The spatial aggregation of phytophagous insects driven by the evolution of preference for plant chemicals.

Abstract

Ecologists have shown considerable interest in the spatial patterns of organism distribution and the processes responsible for their formation and maintenance. The phytophagous insects typically use chemicals in plants as host-finding cues. Because nonvolatile chemicals remain near the source, the spatial structure of plant community determines the local distribution of insects. In addition, the plant chemical accumulation due to plant-plant interaction also influences the distribution of insects. In Rumex obtusifolius, for example, the production of phenolics is mediated by conspecific interaction. Rumex plants with high phenolic concentrations are preferred by the leaf beetle Gastrophysa atrocyanea, resulting in its spatial aggregation.
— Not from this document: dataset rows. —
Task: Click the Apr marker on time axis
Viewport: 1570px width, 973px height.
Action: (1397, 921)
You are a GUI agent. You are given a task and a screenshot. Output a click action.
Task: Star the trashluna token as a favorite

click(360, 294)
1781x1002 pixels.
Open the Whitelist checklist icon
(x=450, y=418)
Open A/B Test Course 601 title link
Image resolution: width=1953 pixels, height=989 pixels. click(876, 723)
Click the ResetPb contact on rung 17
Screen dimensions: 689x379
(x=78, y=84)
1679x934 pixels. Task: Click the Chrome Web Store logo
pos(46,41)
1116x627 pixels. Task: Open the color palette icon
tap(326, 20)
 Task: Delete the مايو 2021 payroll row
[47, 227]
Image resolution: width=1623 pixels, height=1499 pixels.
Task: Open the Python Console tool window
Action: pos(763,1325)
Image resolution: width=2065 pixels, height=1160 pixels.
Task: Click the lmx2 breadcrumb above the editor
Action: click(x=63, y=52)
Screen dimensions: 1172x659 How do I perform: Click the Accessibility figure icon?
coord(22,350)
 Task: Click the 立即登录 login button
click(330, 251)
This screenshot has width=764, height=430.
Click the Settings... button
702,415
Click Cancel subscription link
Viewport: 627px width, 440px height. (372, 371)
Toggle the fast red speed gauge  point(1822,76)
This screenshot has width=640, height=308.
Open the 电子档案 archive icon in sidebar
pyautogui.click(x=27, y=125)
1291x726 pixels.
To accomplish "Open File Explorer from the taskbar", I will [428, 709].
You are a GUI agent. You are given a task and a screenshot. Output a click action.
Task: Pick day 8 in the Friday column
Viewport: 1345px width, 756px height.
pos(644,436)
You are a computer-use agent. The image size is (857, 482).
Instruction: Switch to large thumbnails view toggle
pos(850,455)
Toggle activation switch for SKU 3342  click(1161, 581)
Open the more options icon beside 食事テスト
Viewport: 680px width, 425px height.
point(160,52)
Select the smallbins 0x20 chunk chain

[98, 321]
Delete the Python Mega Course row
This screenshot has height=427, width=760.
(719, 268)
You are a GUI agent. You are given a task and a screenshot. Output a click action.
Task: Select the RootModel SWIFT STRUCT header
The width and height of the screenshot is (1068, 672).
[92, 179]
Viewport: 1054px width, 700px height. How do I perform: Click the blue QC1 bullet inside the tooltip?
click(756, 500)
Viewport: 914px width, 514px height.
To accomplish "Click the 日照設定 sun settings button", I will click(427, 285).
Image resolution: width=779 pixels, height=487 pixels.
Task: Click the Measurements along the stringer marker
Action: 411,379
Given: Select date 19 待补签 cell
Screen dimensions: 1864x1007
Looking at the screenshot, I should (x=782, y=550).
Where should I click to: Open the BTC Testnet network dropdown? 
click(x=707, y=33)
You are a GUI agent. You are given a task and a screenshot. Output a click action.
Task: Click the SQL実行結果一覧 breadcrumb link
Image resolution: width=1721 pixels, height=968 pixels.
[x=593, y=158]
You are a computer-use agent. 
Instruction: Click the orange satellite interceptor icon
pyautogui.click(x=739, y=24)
Although this preference of beetles for nonvolatile chemicals should be beneficial in finding host plants, there is also a cost in terms of intraspecific competition among the beetles due to aggregation on certain chemical-rich hosts. To investigate the evolutionary significance of preference for nonvolatile chemicals and the ecological consequence of spatial distribution in leaf beetles, we constructed a mathematical model for the joint evolution of two preferences for plant size and chemical condition. In the model, beetles choose a resource based on the size and chemical concentrations of plants and are exposed to resource competition. Host plants accumulate the chemicals when they interact with neighboring conspecifics, and hence the level of chemical accumulation varies depending on the species composition and spatial distribution of the plant community. As a result, beetles became more sensitive to chemicals when the host species was rare and sparsely distributed in the community. The evolution of high chemical preference caused the aggregation of beetles and hence population size declined. We proposed a potential mechanism that underlies aggregated distribution in phytophagous insects, driven by the evolution of chemical preferences in response to plant community structure.